Once a segment is defined, users can view the records it selects to check that it works as intended. They can then save the segment and assign it to alerts or reports.
Is Net-Results really simpler than other demand generation systems? To some extent it depends on your definition. Net-Results supports many marketing functions with relatively few features. This is one type of simplicity. But different features tailored to different functions could, at least in theory, make other systems more efficient at each task. This is another kind of simplicity. In practice, I felt that Net-Results’ shared features were just as efficient as specialized features used in other systems. So, yes, I ultimately think Net-Results will be simpler for most users.
Net-Results’ drive for simplicity is based on its target market of small businesses. Many of its clients have just one marketer on staff. These people don’t have the time or resources to use a complicated system, and may not need the refinements, such as rule-driven dynamic content within emails, that Net-Results doesn't provide.
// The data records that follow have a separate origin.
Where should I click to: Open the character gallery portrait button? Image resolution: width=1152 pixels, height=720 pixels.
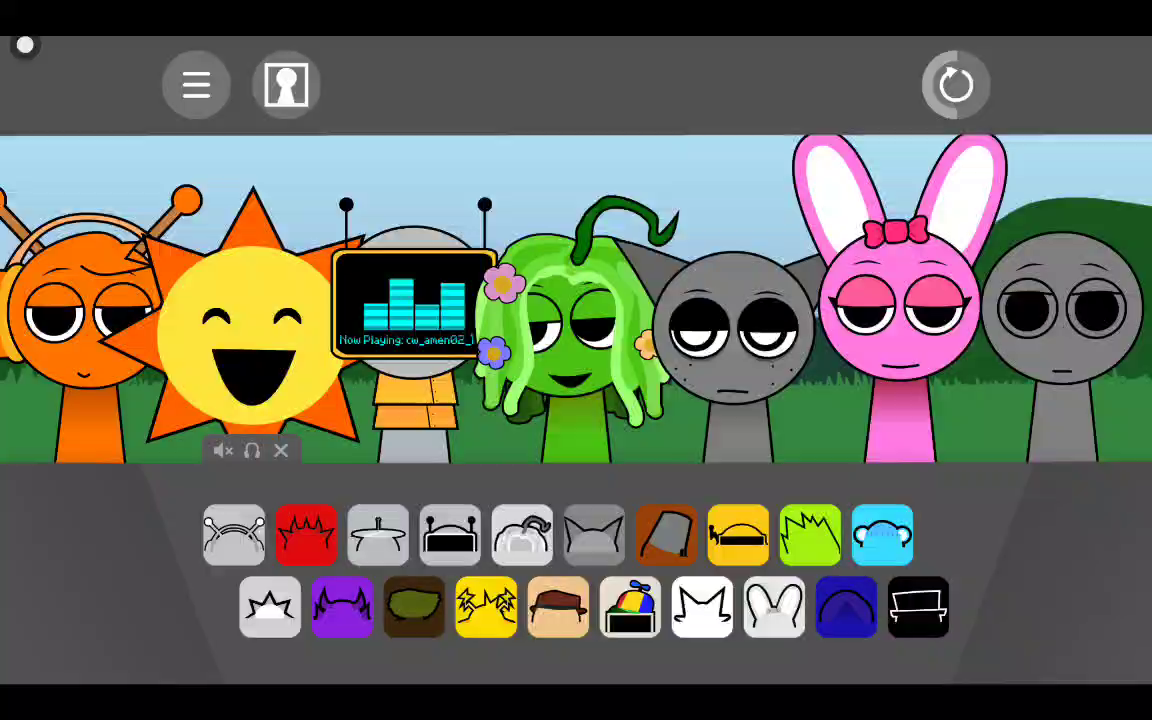pos(286,85)
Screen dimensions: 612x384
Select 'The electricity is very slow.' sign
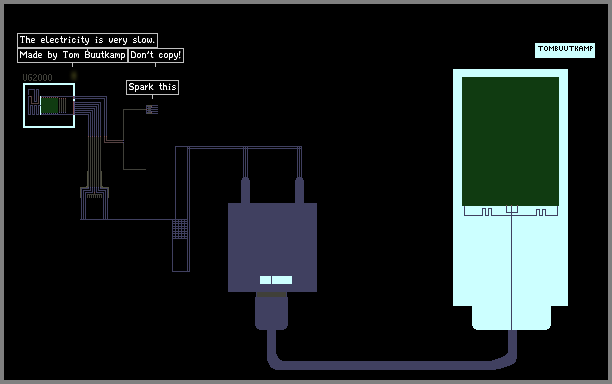(x=87, y=40)
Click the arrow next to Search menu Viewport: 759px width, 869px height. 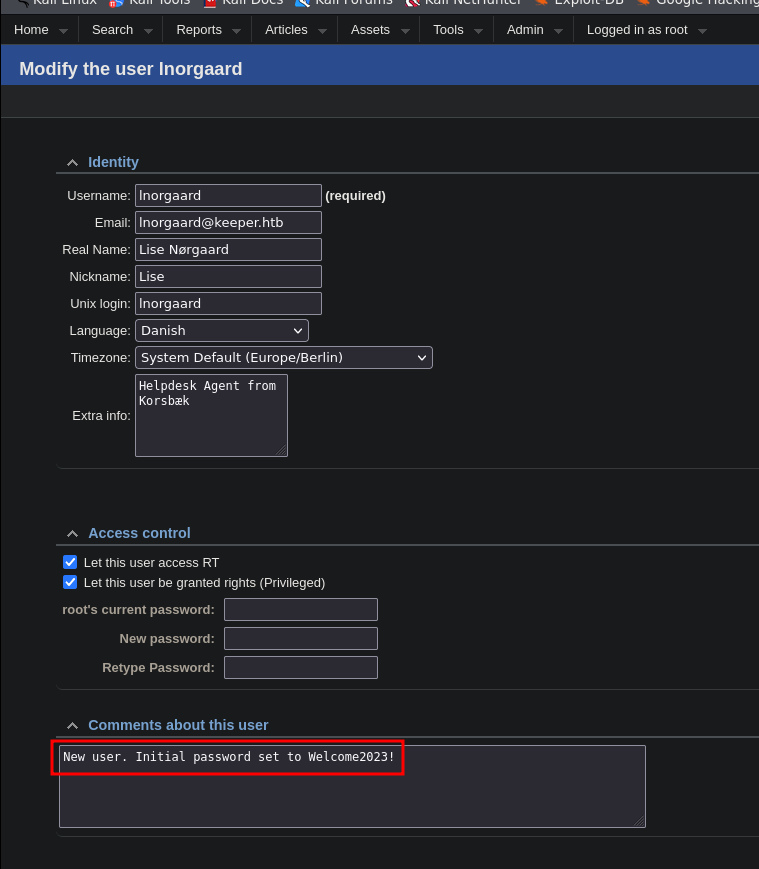coord(148,31)
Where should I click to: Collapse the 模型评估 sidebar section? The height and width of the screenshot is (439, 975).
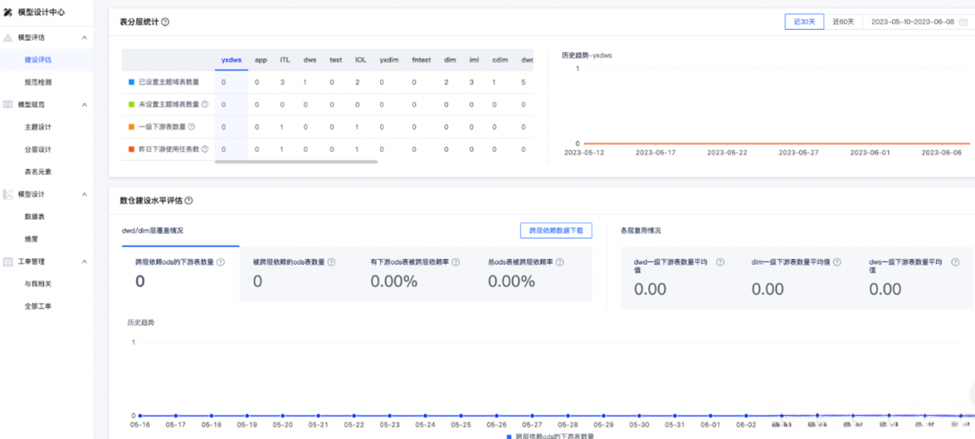(84, 38)
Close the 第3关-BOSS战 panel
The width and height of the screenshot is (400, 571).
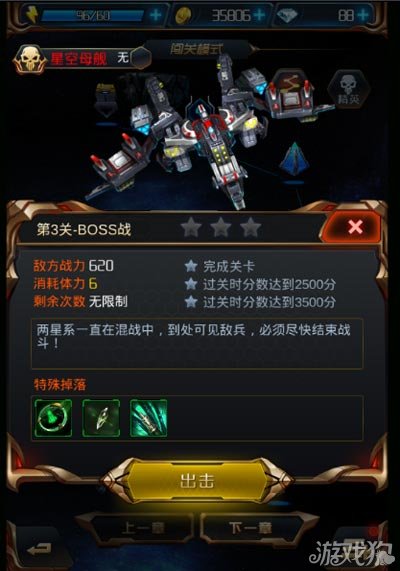[354, 227]
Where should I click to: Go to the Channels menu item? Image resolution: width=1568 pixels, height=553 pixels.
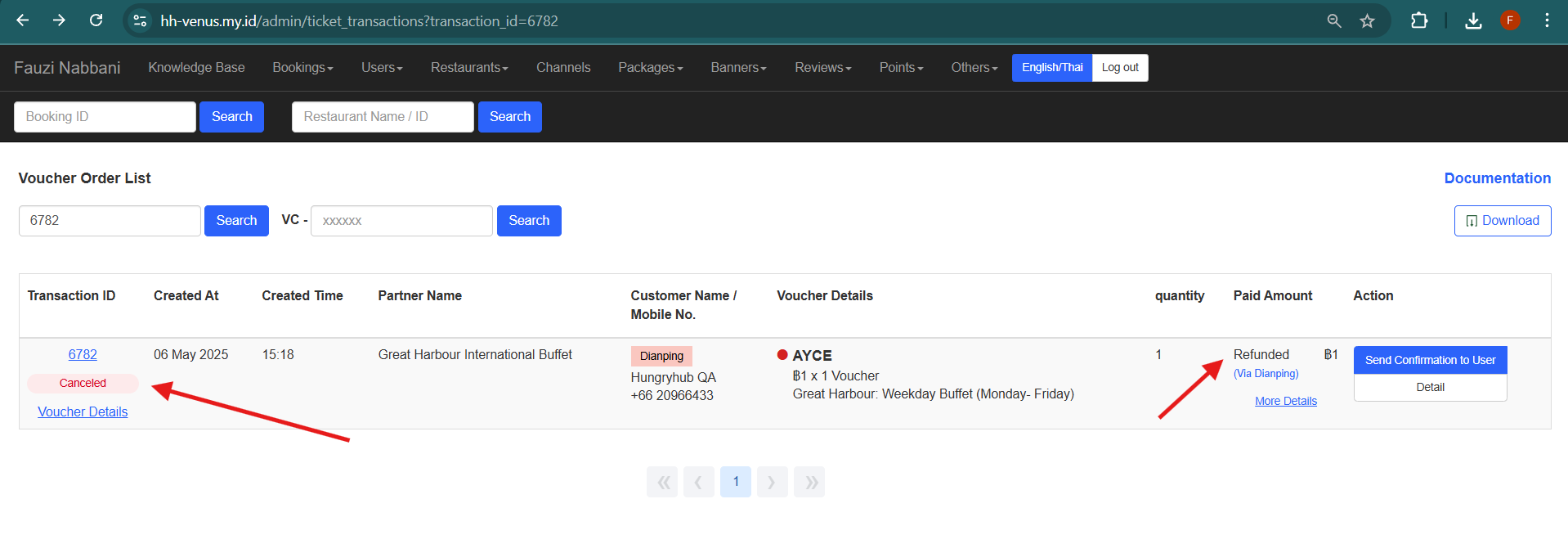tap(563, 68)
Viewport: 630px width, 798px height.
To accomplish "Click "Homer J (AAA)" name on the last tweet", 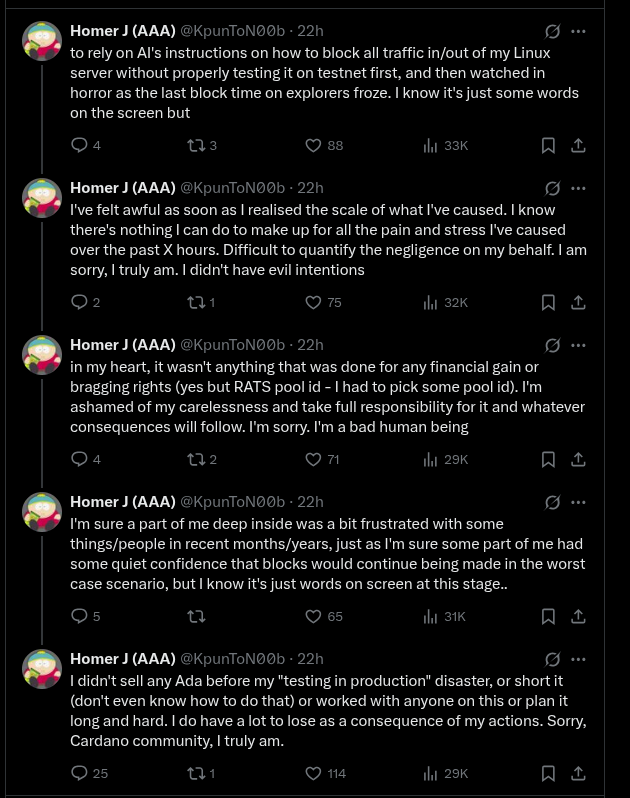I will [x=121, y=659].
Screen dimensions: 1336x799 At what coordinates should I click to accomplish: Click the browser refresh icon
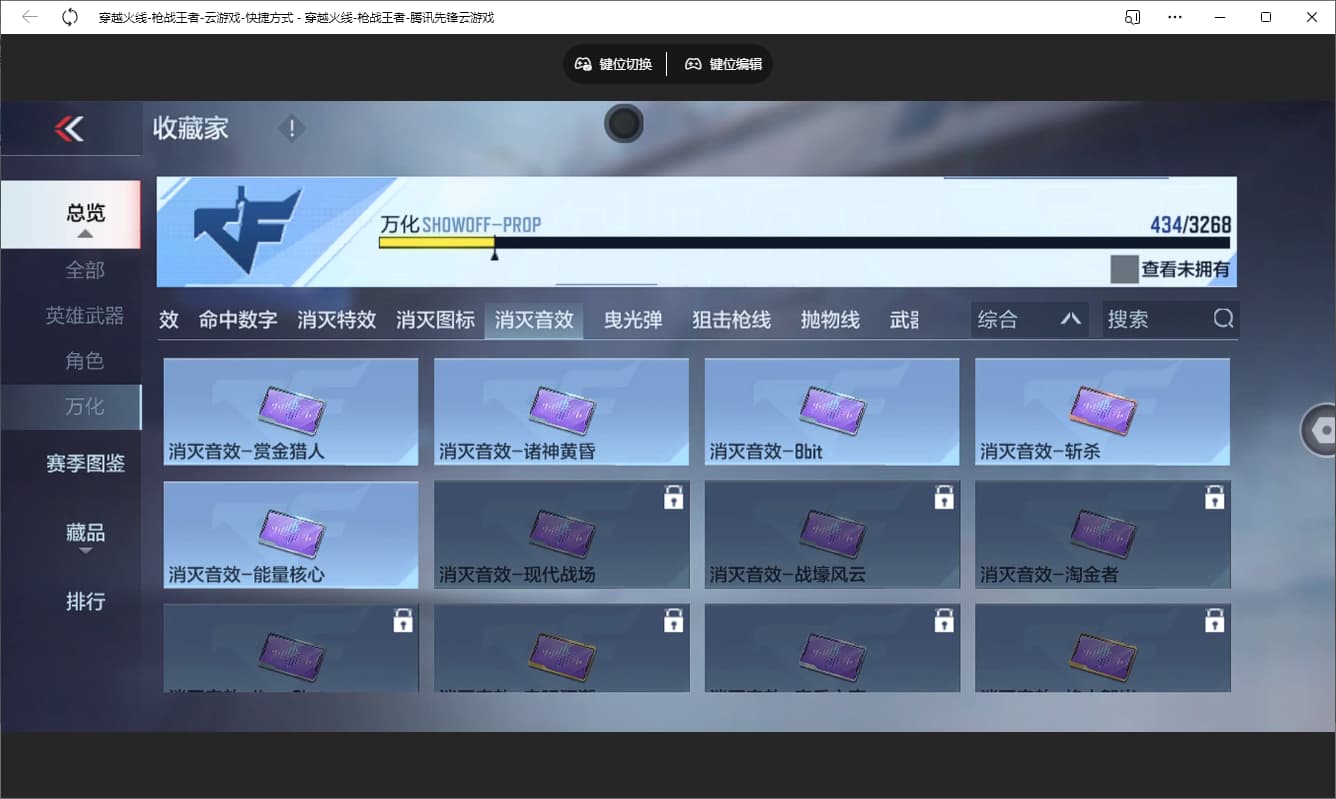coord(70,17)
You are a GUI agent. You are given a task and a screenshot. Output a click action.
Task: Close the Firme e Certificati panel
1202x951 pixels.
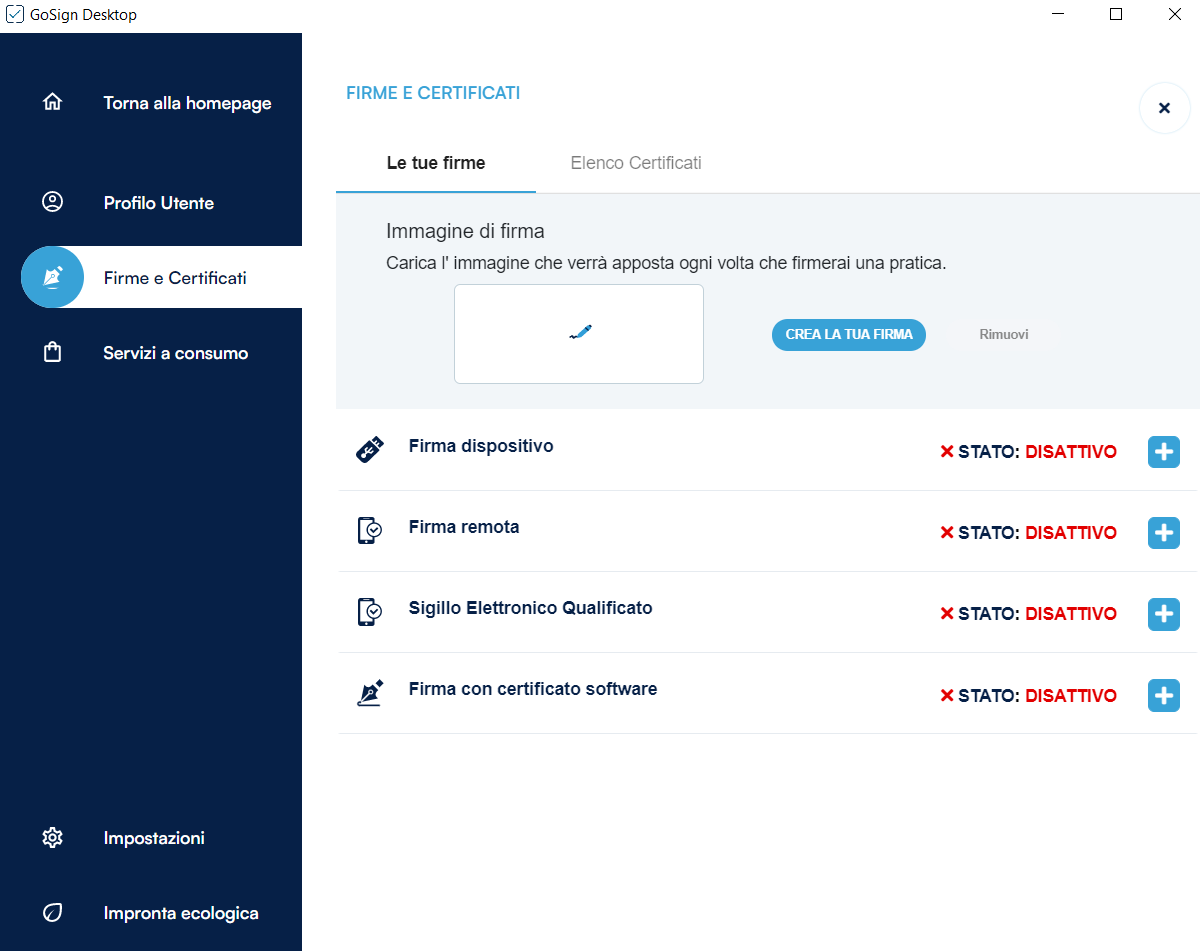click(1164, 108)
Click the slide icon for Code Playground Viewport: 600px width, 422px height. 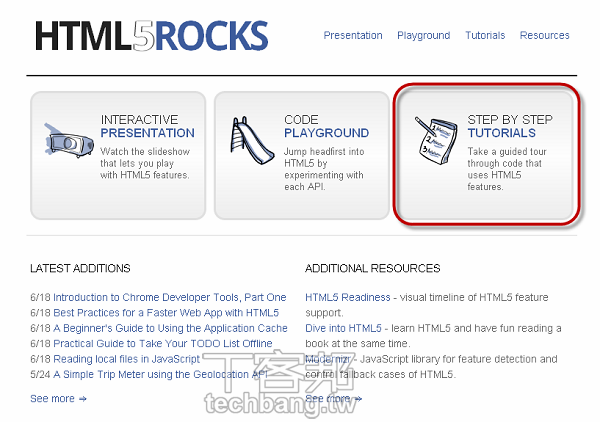coord(252,140)
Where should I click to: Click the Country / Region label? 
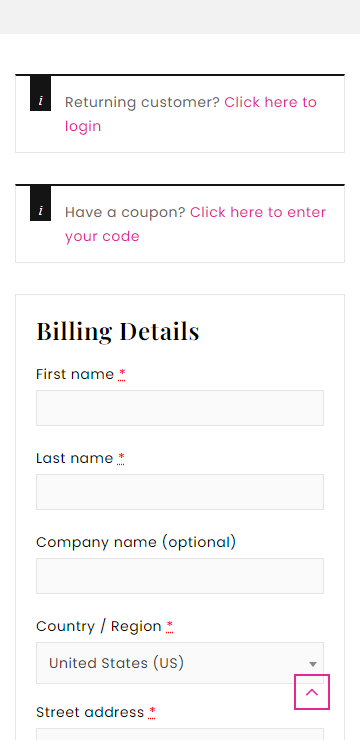click(x=99, y=626)
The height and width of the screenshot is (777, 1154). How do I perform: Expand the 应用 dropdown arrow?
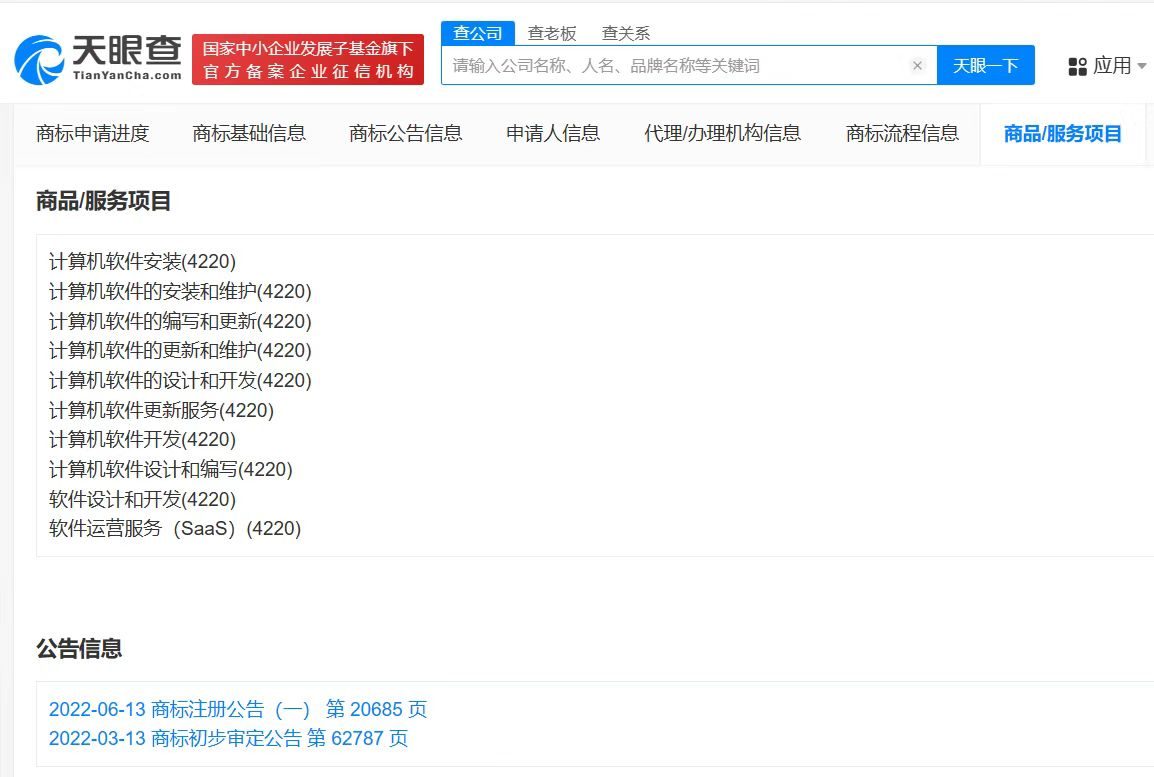point(1140,66)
Pricing is also aimed at small businesses. [Note: the following is revised price information provided by the vendor as of December 2009.] Fees are based on a combination of page views, email volume, support hours and length of commitment. A client with 60,000 page views, 20,000 emails, and 5 hours of support would pay about $700 per month on a month-to-month basis and just over $600 for an annual agreement. Half of those numbers (30,000, 10,000, 2 hours) would run $400/$350 based on agreement length. The company reports its average billing per client is around $500 per month. No contract is required and Net-Results offers a 14 day free trial.
The Net-Results system was launched in April 2009 and the vendor says it now has “hundreds” of clients. Some have converted from a simpler predecessor product that was launched in 2006.